The emcee announces that before people leave, they should take a minute to fill out the survey on their phones by entering a simple, short URL. It also helps if you have a little giveaway that they can claim upon completion of the survey, such as a 10% discount voucher or a free powerbank.

Another option is to send the survey via text or email the day after, with the promise of being able to download event presentations after the survey is completed.

How do I continue the conversation with my customers or prospects after the event?

Just because an event is over doesn’t mean the interaction with your customer stops. Having an integrated CRM and event management system is ideal for keeping track of your customer’s lifecycle and every touchpoint, but if you are still struggling, here are a few tips.

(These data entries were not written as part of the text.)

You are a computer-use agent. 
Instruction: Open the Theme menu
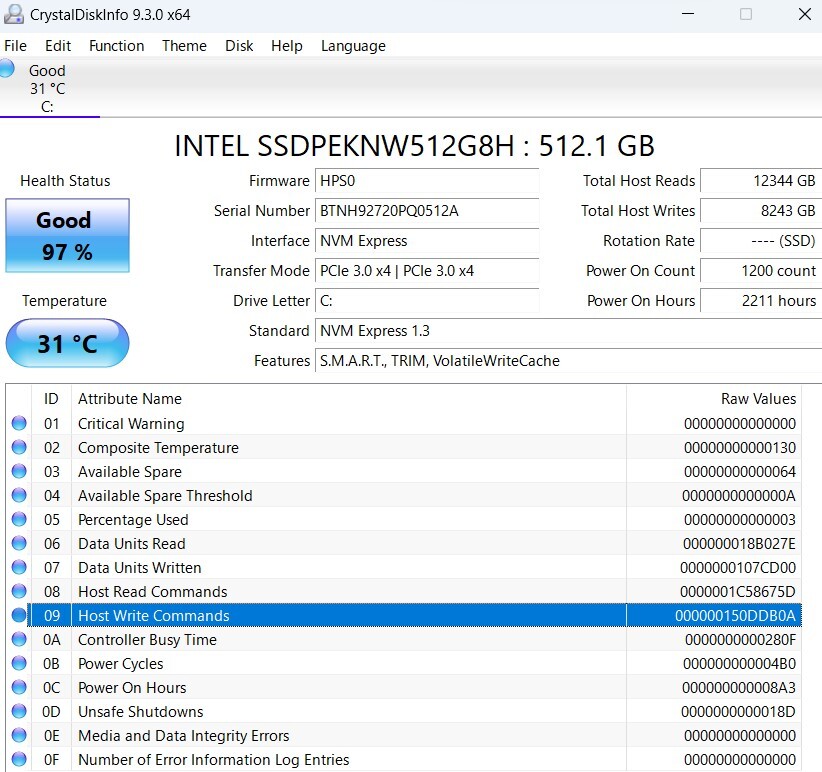pos(184,46)
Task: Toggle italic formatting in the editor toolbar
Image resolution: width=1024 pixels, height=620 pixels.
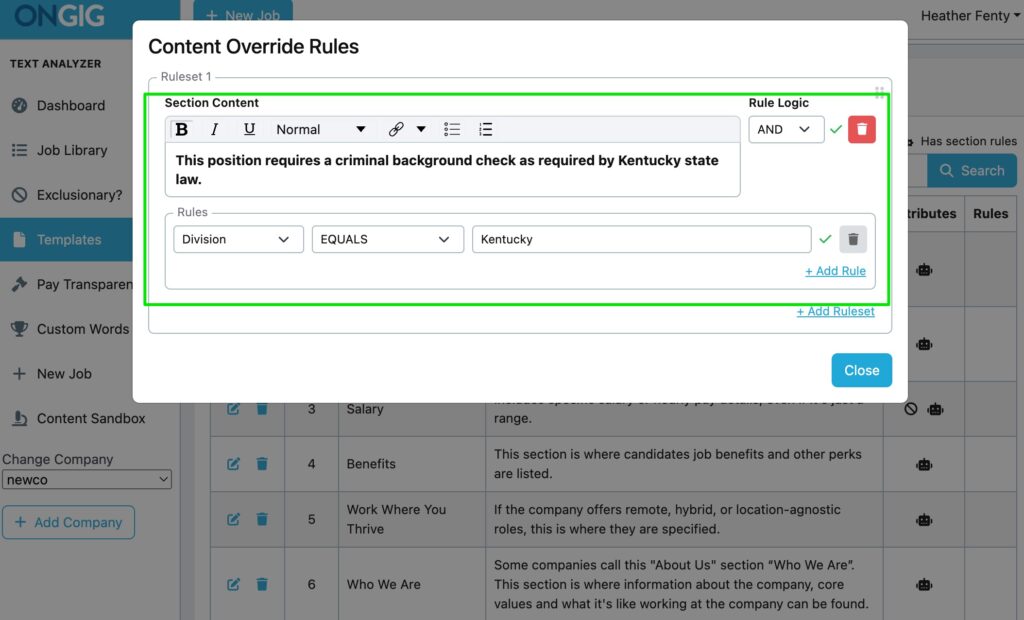Action: (214, 129)
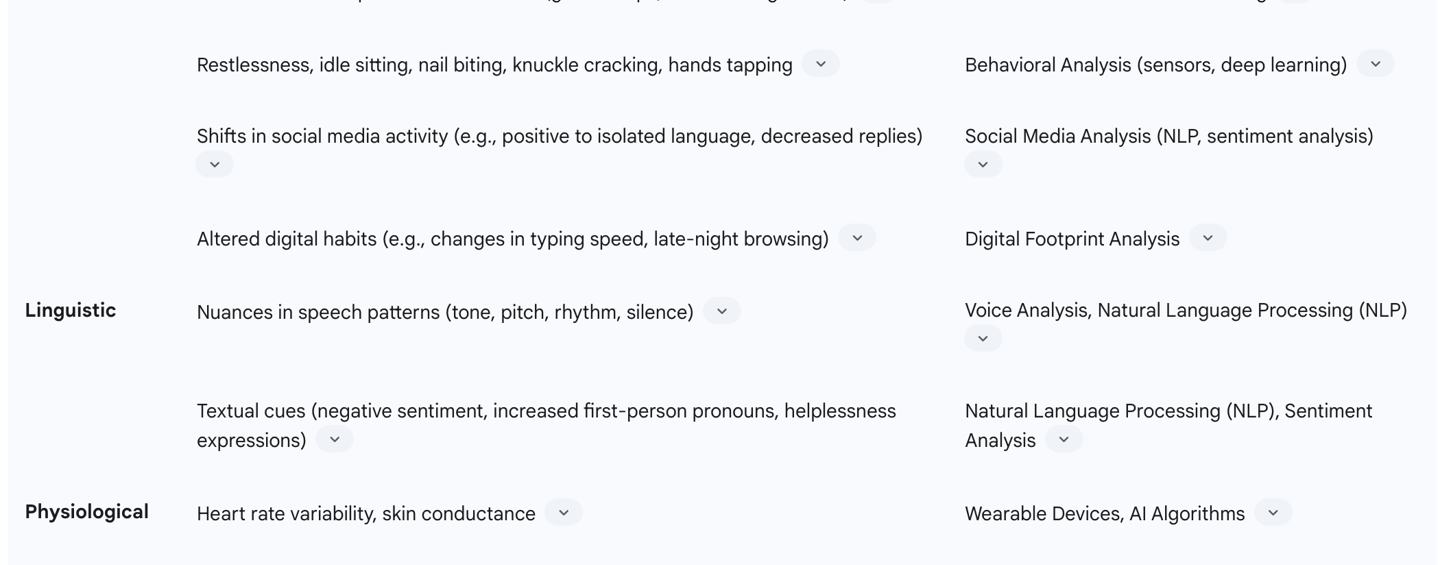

Send out a thank you email with a value-add, not just a generic “thanks for coming, we hope you found it valuable”. Give them a reason to click on your website, read your blog, subscribe to your newsletters or get in touch with the team. People also like to see photos of themselves, so include a link to view event photos and videos.

It goes without saying that your sales teams should be in touch with key clients post-event to offer them further training, support or general assistance if needed.

I hope these tips were useful! These used to be my top 7 struggles when planning and executing events so I know how difficult it can be to run a successful conference or seminar.

This guide is geared more towards B2B teams, but the main thing to keep in mind is what your customer wants — in terms of the event experience, content and problems solved — and tailor accordingly.

Do you have any other struggles not covered off in the list? I’d love to hear them so feel free to leave your response below!